This week’s Cosmic Photo Challenge is The Onset of Autumn.
For me, the onset of autumn doesn’t just mean the leaves changing colour. It also means a change of bird species in the area. As I type this it’s been a week since I last saw a Ruby-throated Hummingbird, they’re heading south for the winter. Today I had a Pine Siskin in the yard, normally a winter species for the area.
So rather go with a somewhat predictable photo of leaves I decided to go with a bird species that passes through the area in the spring and autumn. This White-crowned Sparrow is a passage migrant in this part of Ontario. Having bred in the far north it’s now heading south to spend the winter the southern U.S. or Mexico. It has stopped off in the area to feed up for a day or two.
A photo of the setting sun taken with a telephoto. I had a couple of teleconverters stacked behind the lens to make the sun as large as possible in the frame. The specks around the sun are very distant wildfowl. I was hoping for a large V of Sandhill Cranes to cross the sun but they wouldn’t cooperate.
One from the archives taken in early autumn when the wildfowl and Sandhill Cranes are gathering up ready to head south for the winter. Little Quill Lake, Saskatchewan, Canada in the late 1990s.
This week’s Cosmic Photo Challenge is Wings Across The Skies.

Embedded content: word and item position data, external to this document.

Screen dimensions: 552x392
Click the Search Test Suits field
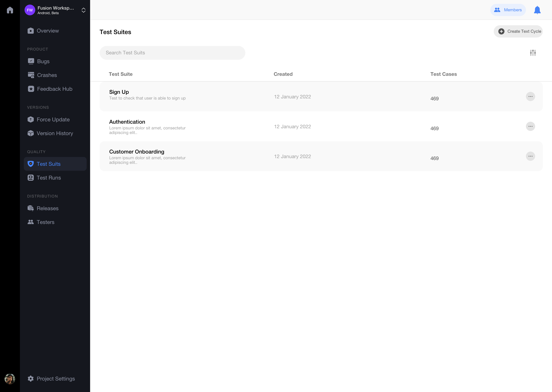click(x=172, y=53)
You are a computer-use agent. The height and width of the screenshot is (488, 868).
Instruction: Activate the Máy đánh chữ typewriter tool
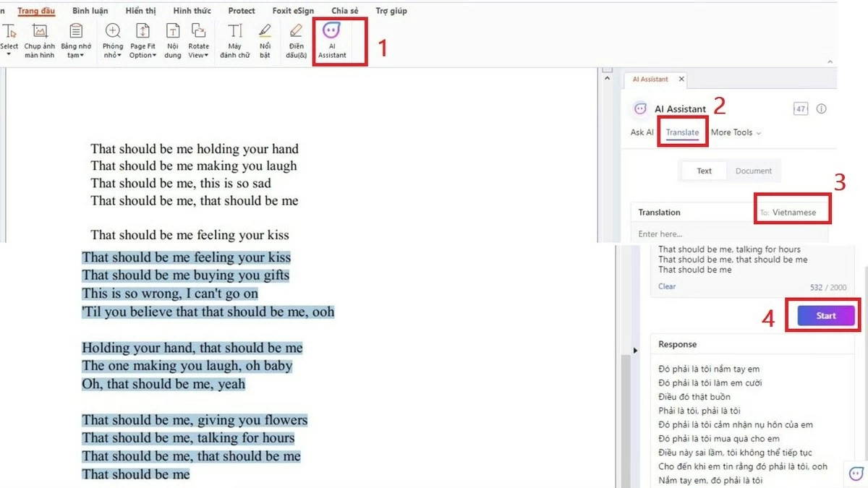pos(234,40)
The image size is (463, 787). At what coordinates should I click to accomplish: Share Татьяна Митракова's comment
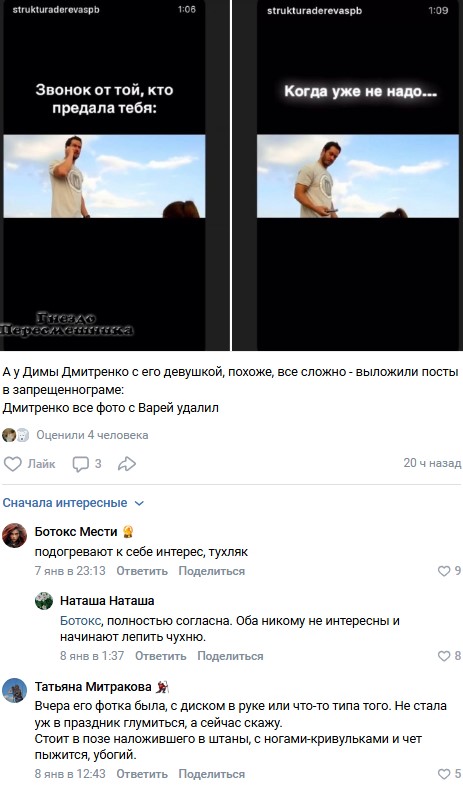(211, 773)
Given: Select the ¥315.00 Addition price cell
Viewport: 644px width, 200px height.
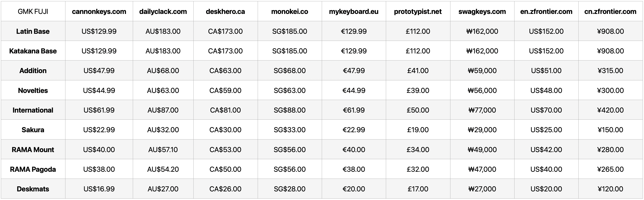Looking at the screenshot, I should tap(610, 71).
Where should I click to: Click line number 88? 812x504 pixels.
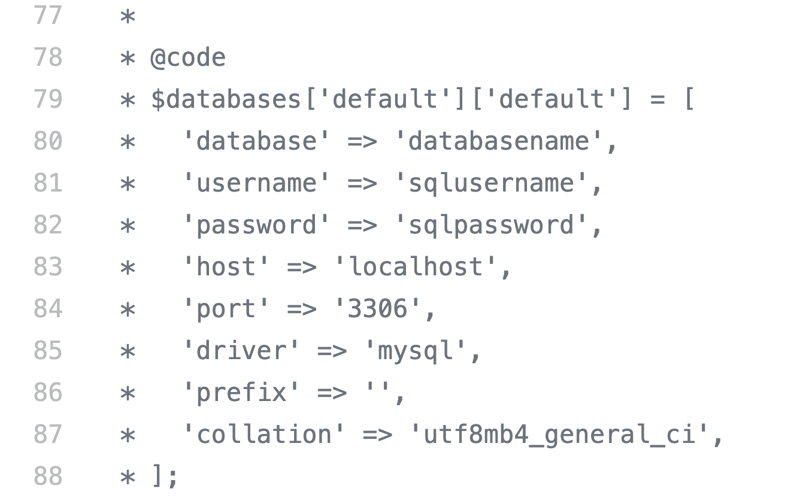[48, 476]
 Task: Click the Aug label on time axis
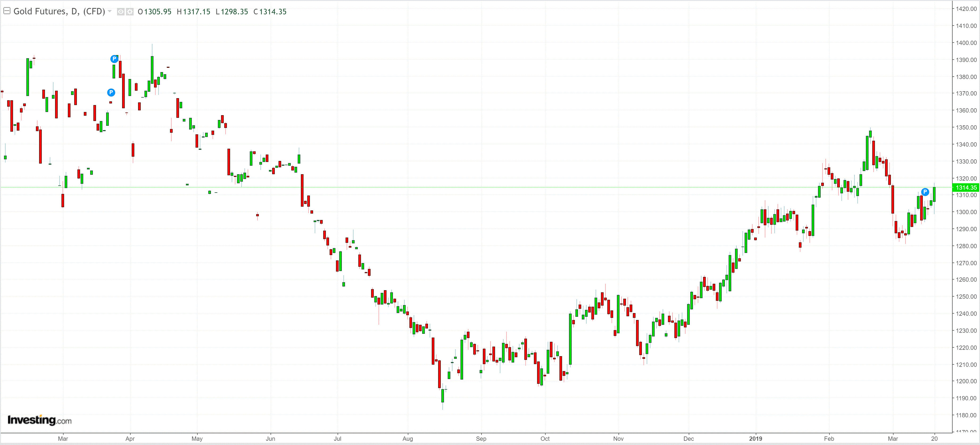tap(407, 439)
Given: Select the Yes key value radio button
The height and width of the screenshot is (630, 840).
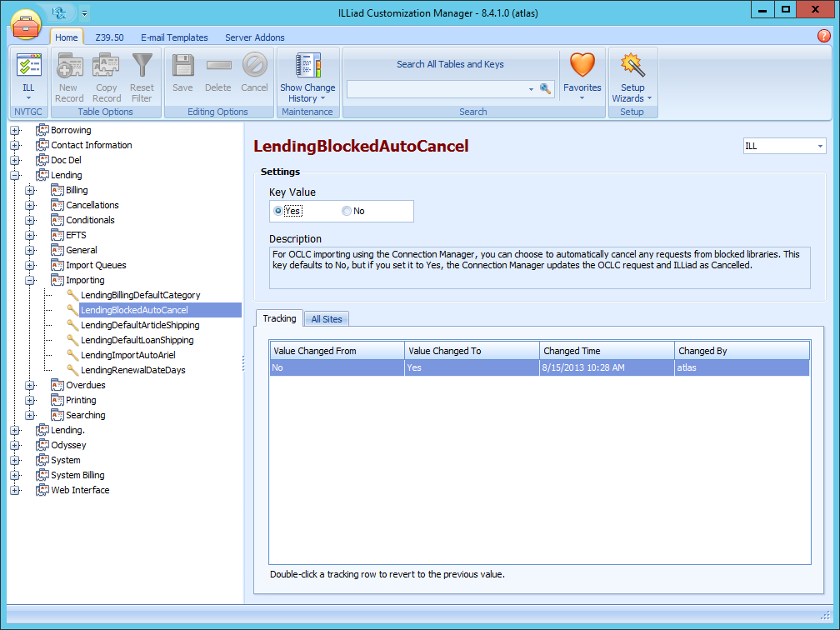Looking at the screenshot, I should [x=278, y=212].
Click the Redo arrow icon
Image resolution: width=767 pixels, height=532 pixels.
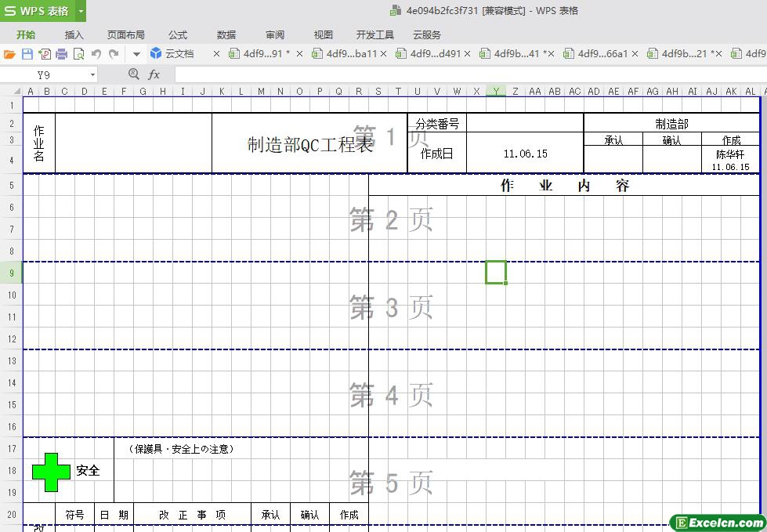(114, 54)
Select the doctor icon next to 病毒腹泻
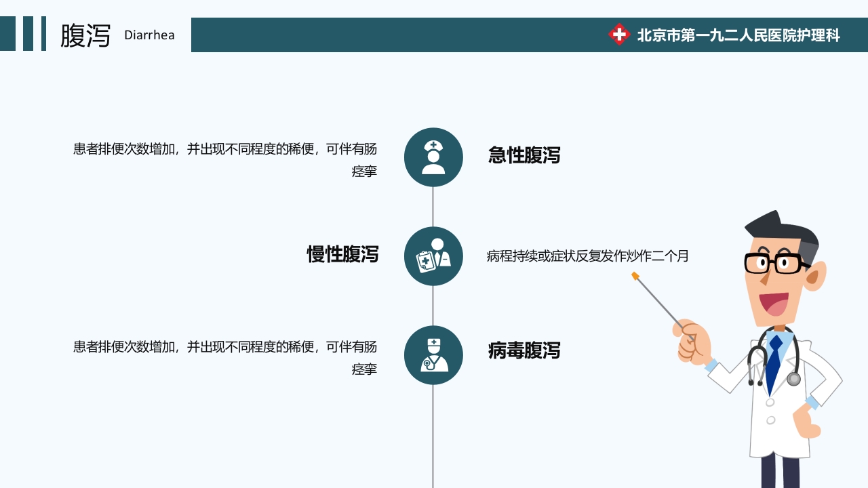Image resolution: width=868 pixels, height=488 pixels. 433,354

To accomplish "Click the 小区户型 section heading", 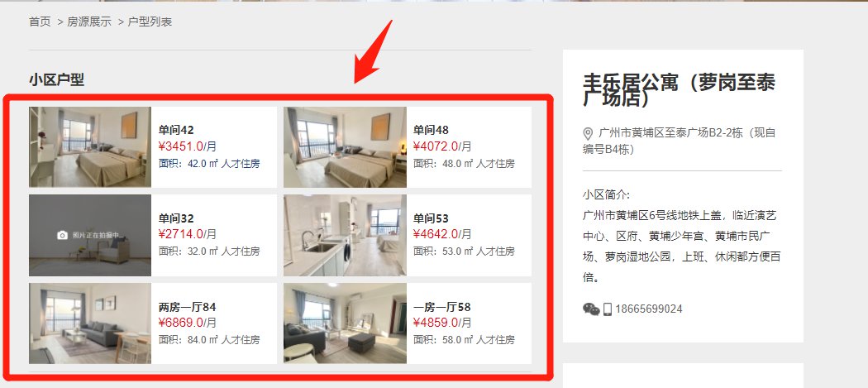I will tap(56, 79).
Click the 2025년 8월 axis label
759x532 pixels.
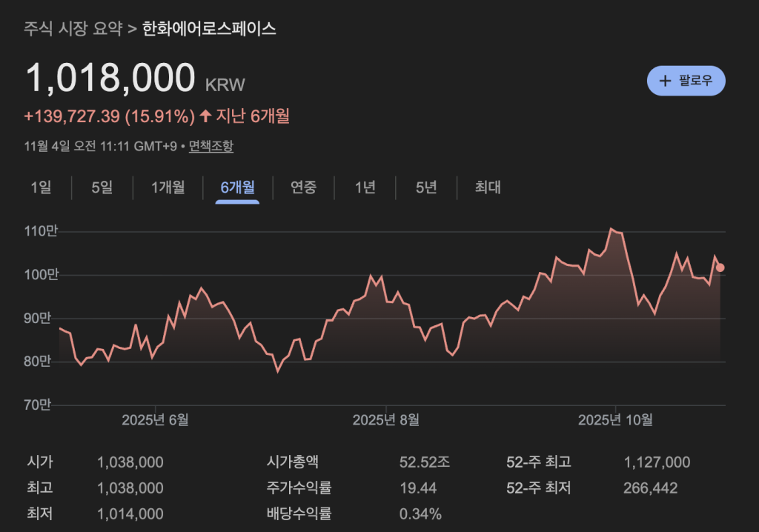click(385, 420)
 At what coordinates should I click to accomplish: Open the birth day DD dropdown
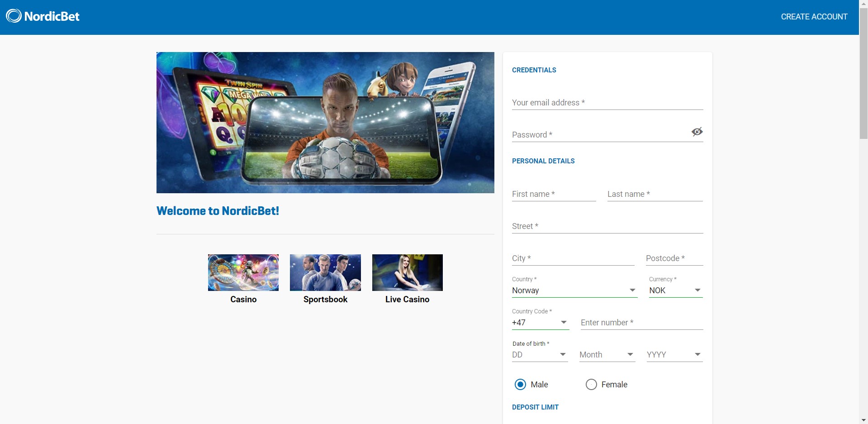[539, 355]
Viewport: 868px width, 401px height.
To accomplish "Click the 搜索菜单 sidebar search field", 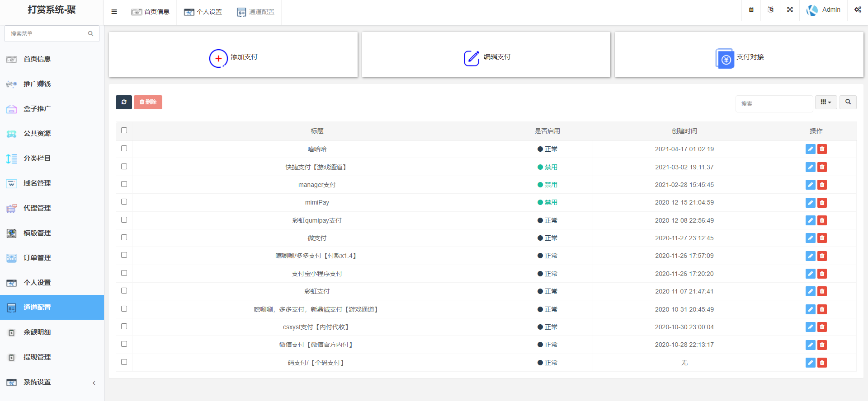I will coord(47,33).
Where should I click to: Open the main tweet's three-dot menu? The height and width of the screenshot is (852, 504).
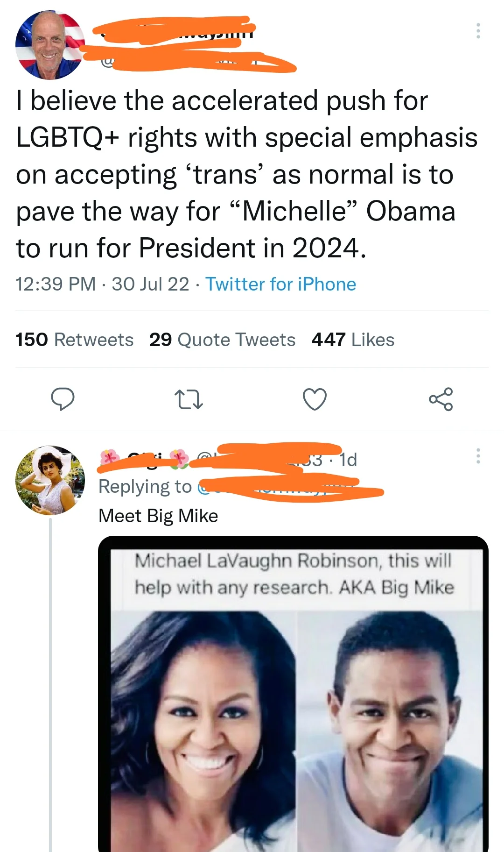[x=478, y=31]
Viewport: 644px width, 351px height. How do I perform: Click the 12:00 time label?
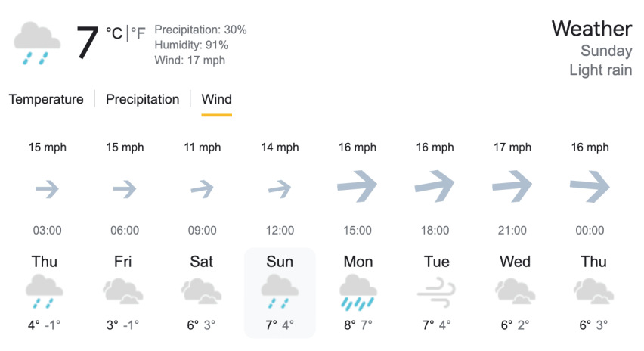coord(280,231)
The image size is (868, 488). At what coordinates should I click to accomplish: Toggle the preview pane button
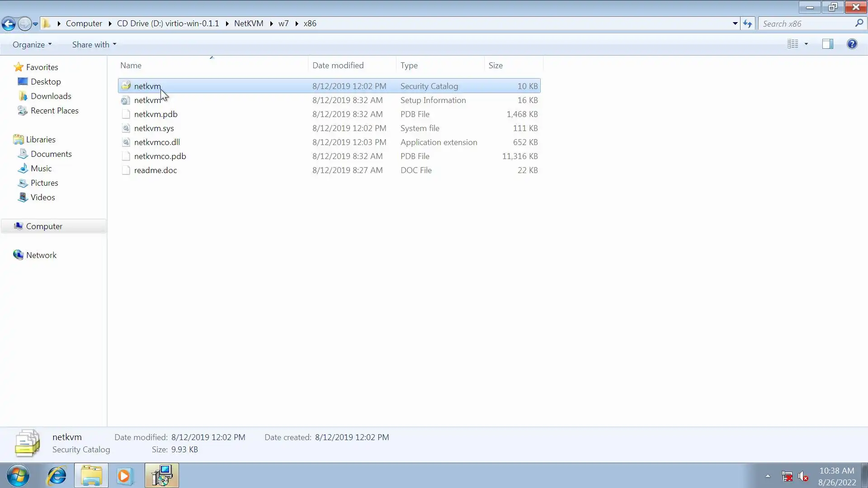pos(827,44)
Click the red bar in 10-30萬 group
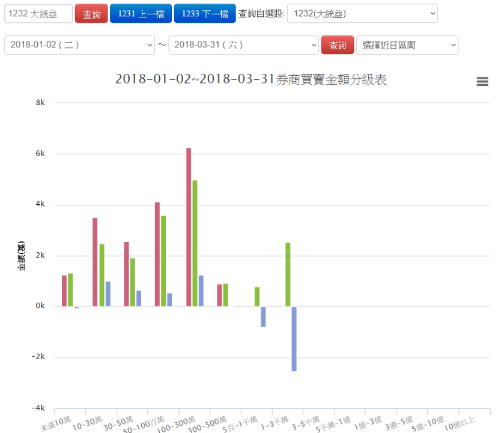Screen dimensions: 504x433 pos(95,262)
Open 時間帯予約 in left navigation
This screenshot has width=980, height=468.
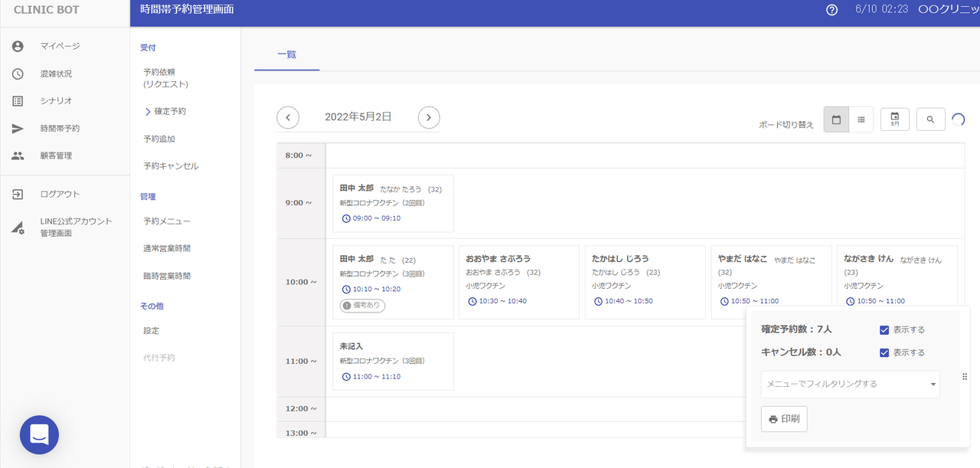[60, 129]
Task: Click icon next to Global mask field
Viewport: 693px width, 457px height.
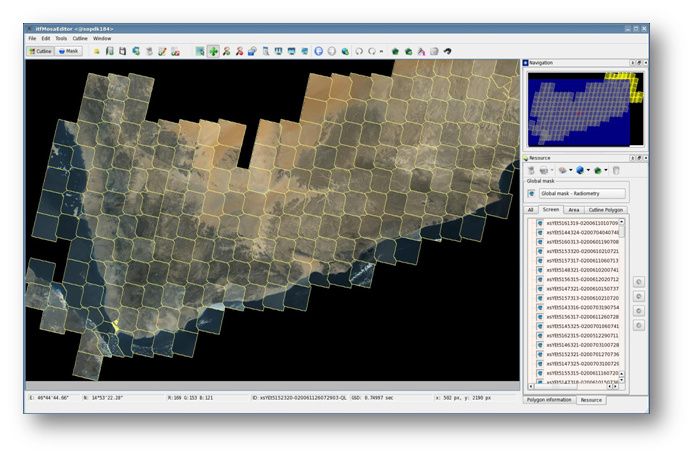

There was some obvious choices for me. At the same time, a bit of a challenge because of the range of choices.
I picked this shot of Sandhill Cranes flying to roost at sunset because they cross the frame, from one side to the other. In other words, wings across the frame. The photo was taken at Little Quill Lake, Saskatchewan, Canada in the autumn. The Quill Lakes area is a staging area for Sandhill Cranes on their way south for the winter.
Throwback Thursday travels back to Saskatchewan, Canada in the 1990s. At this time of year the Sandhill Cranes are gathering together ready to head south for the winter. It wasn’t unusual to see flocks of hundreds of birds in places and a few miles away there could be a family party of four or five by themselves.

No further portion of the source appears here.